Les images de militaires vaccinant les populations dans les provinces circulent. Et à Tunis, les grands centres de vaccinations poursuivent leur mission malgré la situation politique incertaine. Le centre vaccination du palais des congrès est l’un des plus grands centres de vaccination de Tunis. Il peut accueillir jusqu’à 2 000 personnes par jour. 

Mahrbouba 60 ans, vient du quartier populaire de Dendem. Elle est assise, alignée en file indienne prête pour sa deuxième injection. « Il y a beaucoup, beaucoup de cas. C’est énorme. Dans ma famille, il y a ma cousine qui est décédée à cause du Covid. Dans chaque famille, il y a des décès. Il y a même des familles entières qui nous ont quittés ».

Quand nous lui avons demandé pourquoi elle ne s'est pas faite vacciner plus tôt, elle nous confie : « Avant j’avais vraiment peur et quand l’épidémie s’est propagée alors là j’ai eu encore plus peur de mourir. » 

« Il y a des milliers de morts »

Mohamad est aussi venu pour sa deuxième injection. « On aimerait bien que la vie reprenne en Tunisie. » Il travaille dans le secteur de la santé.
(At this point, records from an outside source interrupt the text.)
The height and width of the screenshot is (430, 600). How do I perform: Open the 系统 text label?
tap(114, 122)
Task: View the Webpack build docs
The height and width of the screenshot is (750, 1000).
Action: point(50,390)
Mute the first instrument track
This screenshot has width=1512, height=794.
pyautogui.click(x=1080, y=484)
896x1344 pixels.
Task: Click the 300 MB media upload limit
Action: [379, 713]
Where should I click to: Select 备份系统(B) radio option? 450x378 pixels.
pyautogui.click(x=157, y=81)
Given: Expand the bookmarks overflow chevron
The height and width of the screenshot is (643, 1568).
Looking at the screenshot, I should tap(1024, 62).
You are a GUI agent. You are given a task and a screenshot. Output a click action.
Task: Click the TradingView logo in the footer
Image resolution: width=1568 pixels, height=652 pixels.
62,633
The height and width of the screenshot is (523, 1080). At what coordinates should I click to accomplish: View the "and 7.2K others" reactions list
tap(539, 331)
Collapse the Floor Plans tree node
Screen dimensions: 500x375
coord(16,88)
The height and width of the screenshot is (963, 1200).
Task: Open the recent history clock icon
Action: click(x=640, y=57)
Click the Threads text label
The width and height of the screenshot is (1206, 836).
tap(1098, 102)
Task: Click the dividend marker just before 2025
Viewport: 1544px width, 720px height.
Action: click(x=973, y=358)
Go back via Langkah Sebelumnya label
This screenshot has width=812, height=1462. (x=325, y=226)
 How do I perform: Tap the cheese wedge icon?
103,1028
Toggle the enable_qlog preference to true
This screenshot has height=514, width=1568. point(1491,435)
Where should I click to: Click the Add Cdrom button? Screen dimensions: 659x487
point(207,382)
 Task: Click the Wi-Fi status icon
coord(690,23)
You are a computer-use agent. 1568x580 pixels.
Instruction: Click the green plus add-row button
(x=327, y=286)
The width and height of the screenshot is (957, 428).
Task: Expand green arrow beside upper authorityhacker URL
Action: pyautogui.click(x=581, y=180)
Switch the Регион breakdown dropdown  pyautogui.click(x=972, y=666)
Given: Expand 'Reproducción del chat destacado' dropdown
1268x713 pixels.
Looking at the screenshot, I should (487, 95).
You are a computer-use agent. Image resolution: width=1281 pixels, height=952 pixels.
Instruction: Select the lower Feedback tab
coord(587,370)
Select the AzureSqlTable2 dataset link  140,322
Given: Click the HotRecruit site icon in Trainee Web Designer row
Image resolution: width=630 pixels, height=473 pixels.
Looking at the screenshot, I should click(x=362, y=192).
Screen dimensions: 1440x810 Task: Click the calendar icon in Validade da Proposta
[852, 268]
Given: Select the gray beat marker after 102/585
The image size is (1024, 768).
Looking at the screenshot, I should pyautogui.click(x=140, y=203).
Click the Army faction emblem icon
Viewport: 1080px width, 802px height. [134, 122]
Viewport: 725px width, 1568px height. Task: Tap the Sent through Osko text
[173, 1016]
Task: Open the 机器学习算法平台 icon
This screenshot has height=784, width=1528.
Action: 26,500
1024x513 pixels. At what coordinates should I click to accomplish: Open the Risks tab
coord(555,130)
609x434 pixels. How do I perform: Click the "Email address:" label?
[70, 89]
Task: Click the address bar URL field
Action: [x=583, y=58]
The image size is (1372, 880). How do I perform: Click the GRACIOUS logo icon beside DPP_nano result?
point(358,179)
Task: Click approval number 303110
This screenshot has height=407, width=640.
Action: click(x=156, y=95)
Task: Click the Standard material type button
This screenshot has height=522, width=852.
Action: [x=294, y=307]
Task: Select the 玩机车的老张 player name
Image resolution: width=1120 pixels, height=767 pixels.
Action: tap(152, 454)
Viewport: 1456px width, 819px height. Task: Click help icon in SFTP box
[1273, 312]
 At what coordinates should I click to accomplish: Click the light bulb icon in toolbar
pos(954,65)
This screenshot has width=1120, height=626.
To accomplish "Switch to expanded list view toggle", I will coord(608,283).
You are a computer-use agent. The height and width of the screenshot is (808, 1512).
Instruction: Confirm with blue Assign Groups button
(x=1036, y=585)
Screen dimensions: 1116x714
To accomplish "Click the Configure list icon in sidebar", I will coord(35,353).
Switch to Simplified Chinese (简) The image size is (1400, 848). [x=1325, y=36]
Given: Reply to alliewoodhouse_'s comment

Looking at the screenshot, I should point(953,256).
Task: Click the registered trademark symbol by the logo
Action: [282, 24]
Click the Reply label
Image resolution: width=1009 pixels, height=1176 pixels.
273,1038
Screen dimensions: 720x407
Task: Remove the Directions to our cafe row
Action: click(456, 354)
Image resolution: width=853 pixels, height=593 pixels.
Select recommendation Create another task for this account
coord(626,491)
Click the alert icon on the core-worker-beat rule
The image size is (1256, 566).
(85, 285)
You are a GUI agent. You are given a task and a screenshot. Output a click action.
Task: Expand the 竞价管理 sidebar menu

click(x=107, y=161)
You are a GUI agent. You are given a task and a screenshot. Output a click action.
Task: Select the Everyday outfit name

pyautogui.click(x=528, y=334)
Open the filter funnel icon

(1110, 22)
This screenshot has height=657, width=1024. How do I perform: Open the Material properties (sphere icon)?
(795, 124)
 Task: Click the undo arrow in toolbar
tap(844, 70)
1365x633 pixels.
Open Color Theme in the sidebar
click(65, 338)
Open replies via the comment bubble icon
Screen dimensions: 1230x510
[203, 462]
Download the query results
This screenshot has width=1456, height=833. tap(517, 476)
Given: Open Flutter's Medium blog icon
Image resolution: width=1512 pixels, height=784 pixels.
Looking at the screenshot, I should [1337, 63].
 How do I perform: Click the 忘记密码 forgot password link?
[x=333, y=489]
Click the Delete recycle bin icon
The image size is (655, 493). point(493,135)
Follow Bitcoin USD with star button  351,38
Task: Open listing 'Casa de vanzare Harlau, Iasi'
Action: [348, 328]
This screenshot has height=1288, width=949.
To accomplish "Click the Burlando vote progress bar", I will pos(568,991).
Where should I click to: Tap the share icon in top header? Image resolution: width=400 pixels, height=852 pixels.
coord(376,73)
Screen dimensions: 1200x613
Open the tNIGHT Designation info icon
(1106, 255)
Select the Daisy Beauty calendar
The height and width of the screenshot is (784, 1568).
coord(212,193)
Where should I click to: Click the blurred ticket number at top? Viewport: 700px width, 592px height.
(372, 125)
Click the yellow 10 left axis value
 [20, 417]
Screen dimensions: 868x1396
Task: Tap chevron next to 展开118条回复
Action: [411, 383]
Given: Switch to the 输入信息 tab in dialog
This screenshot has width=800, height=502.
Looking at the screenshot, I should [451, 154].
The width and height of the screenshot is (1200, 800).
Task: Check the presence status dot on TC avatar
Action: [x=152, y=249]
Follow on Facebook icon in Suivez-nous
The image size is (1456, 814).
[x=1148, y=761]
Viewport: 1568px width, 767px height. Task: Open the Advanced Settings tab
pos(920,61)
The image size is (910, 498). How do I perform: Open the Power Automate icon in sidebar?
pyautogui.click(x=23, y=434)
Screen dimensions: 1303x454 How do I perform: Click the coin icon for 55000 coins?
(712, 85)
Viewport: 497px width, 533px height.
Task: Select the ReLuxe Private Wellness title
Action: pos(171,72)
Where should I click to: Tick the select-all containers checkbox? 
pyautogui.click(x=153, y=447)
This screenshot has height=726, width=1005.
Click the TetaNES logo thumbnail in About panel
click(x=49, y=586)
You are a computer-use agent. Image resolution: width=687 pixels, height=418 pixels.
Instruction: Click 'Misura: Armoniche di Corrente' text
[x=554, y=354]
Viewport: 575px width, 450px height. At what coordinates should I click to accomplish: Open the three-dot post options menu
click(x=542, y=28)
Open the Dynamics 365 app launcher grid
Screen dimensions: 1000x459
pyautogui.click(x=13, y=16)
Il est déçu par la gestion de la crise sanitaire. « Entre les deux gouvernements, il y a une grande différence. Avec l’ancien Premier ministre Elies Fakhfakh et son gouvernement, on était descendu à zéro cas. En ce qui concerne Hichem Mechichi, ça a été la catastrophe. Il y a des milliers de morts et des milliers de contaminations. »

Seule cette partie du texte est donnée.